Data on locating visible targets
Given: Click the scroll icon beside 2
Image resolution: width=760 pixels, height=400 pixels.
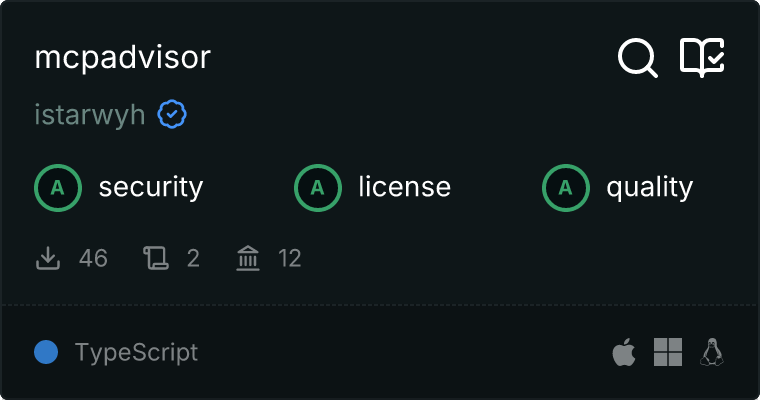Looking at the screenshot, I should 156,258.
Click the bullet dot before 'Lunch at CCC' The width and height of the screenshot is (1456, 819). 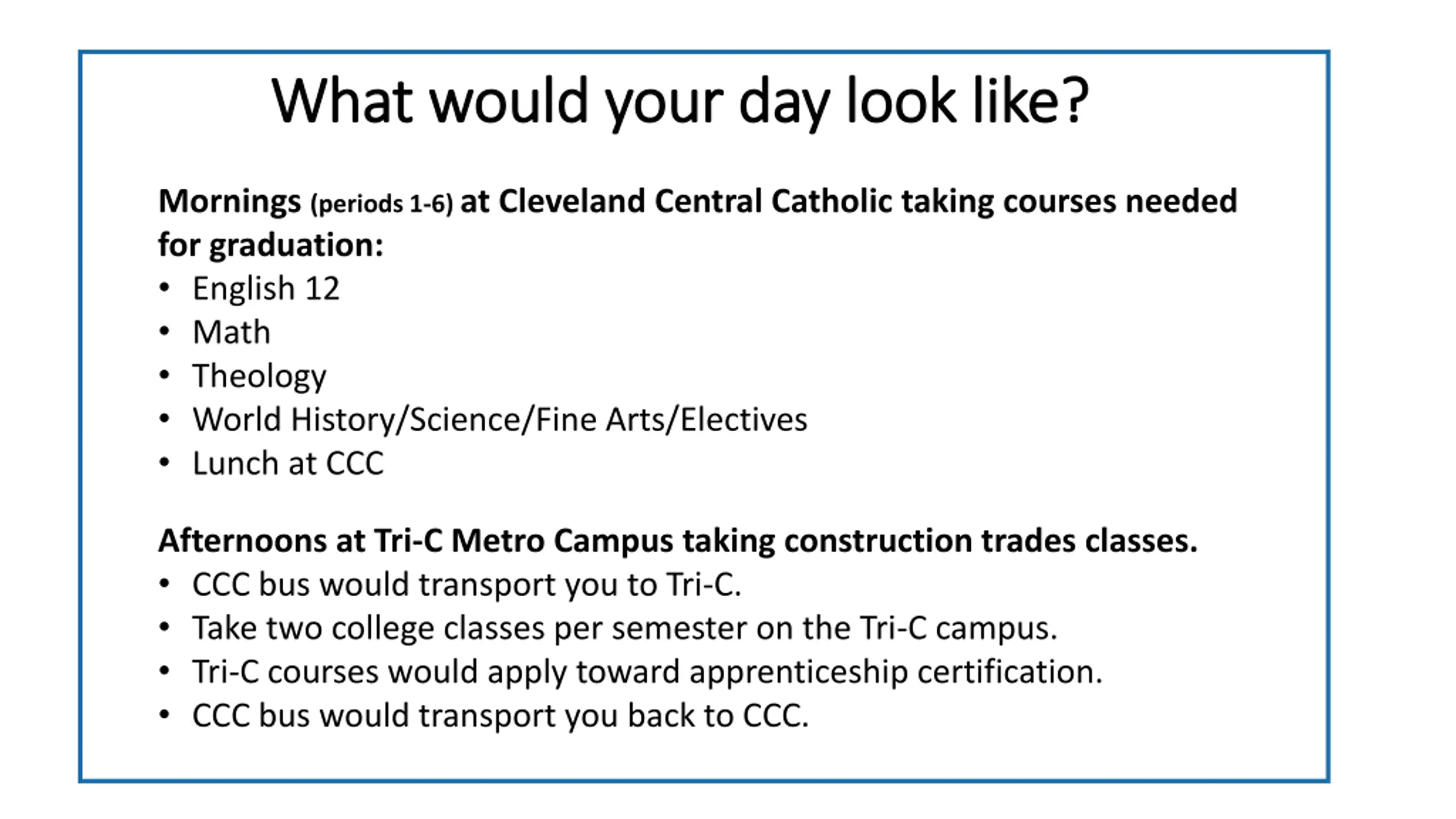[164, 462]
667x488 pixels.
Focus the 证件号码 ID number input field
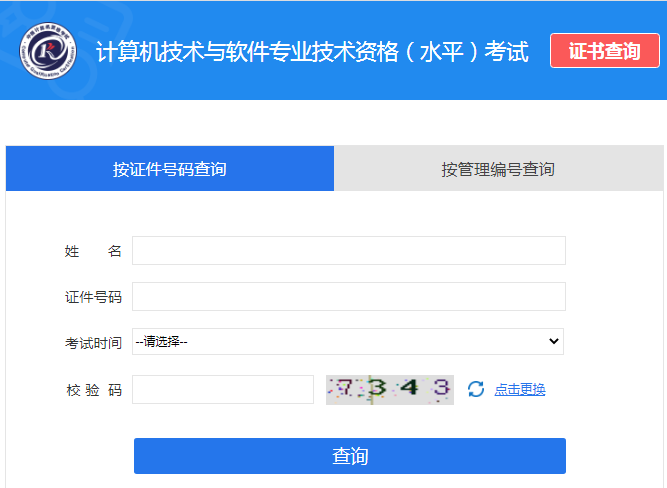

§ Stated problem: Which lines in the items above contain the string "pixels"? Report each of them in full.

§ Exercise result:
Image resolution: width=760 pixels, height=400 pixels.
667x488 pixels.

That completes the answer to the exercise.